Saya Aulia (33). Saya ibu dari dua orang putri cantik Alesha (8) dan Sheena (3). Saya bekerja di salah satu perusahaan swasta di Jakarta sebagai sales manager. Kantor saya kebetulan memberikan saya kesempatan untuk bekerja dengan waktu yang fleksibel, meski load pekerjaan seperti pekerja full time tapi tempat dan waktu mengerjakannya bisa saya atur sendiri.

Kegiatan saya sehari-hari adalah menyiapkan keperluan suami dan anak setiap pagi sebelum mengantar anak-anak ke sekolah dan ke rumah mertua untuk si kecil. Setelah itu, saya ke kantor.

Pada jam pulang sekolah, kalau saya kebetulan di luar kantor setelah ketemu klien, saya sempatkan menjemput si kakak dan mengantarnya ke rumah ibu mertua, setelah itu kembali ke kantor.

Lalu lanjut kerja di malam hari setelah anak-anak tidur. Sesekali ketiduran bareng anak-anak.

Banyak orang bilang, saya adalah sosok supermom, yang bisa melakukan banyak kegiatan dalam satu waktu. Tapi bekerja ambil mengurus rumah tangga  tentunya banyak konsekuensinya, sebagaimana halnya semua pilihan yang kita ambil.

Apakah saya termasuk kategori supermom? Seperti apa sih, kriterianya? Dari list yang baca tentang kriteria supermom banyak yang belum terpenuhi tersebut apakah saya cocok disebut Supermom?

***

Konsep supermom seringkali kita dengar. Julukan ini seringkali disematkan pada ibu yang bekerja di luar rumah sambil mengurus rumah tangga.

Supermom dianggap sebagai sesuatu yang 'luar biasa'. Perempuan mapan, serba bisa, multitasking. Semua perempuan yang dianggap serba bisa.

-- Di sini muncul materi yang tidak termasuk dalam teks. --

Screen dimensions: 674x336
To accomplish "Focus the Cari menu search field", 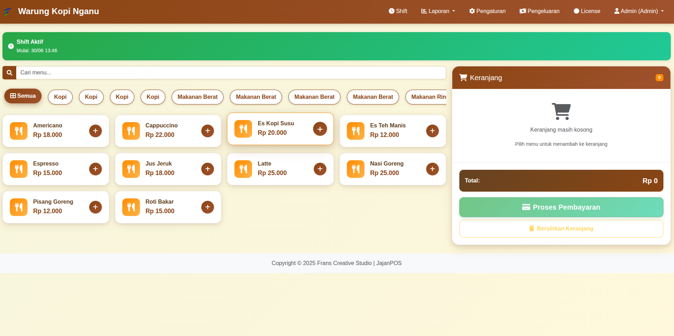I will 231,73.
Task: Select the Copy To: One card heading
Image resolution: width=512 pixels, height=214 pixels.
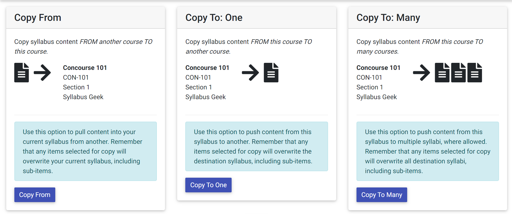Action: [214, 18]
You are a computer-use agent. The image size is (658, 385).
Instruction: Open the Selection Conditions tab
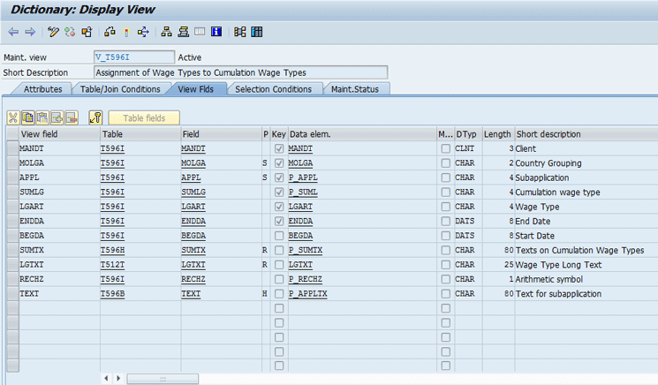[x=273, y=89]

Becky Kopitzke dalam bukunya Supermom Myth, menggambarkan sosok supermom adalah seorang ibu bekerja yang mampu menyelesaikan tugas-tugas rumah tangganya dengan baik. Dalam bukunya,  penulis, blogger, sekaligus ahli parenting ini mencirikan julukan supermom sebagai berikut:

Supermom dapat menyelesaikan berbagai hal

Salah satu ciri pertama supermom adalah ibu yang bisa menyelesaikan berbagai masalah yang menjadi tanggung jawabnya misalnya pekerjaan rumah tangga, atau proyek di tempat kerja hingga urusan-urusan keluarga. Supermom juga bisa mendeteksi setiap permasalahan yang ada di sekitarnya.

Supermom dapat menyeimbangkan antara keluarga dan pekerjaan

Memiliki karier dan bekerja di luar rumah. Supermom memiliki kualitas untuk bisa menyeimbangkan antara kepentingan keluarga dan pekerjaannya.

Supermom tidak bisa menghilangkan ambisi mereka dalam pekerjaan, namun di satu sisi juga mampu menjadi ibu bagi anaknya, dan tanggung jawab seorang istri bagi suaminya.

Supermom dapat memengaruhi permasalahan keluarga dan dapat mengambil keputusan

Supermom mampu memilah milah pertengkaran antara anak-anak dan ayah mereka, sekaligus menengahi kala terjadi konflik. Supermom selalu dapat menemukan solusi di tengah permasalahan. Yang terpenting, kini tidak hanya ayah saja yang bisa mengambil keputusan, namun supermom juga bisa dengan mudah melakukannya.

Tidak pesimis

Apapun masalah yang dihadapinya dan keluarga, supermom selalu optimis. Perannya adalah memberikan pengaruh dan kekuatan untuk seluruh anggota keluarga.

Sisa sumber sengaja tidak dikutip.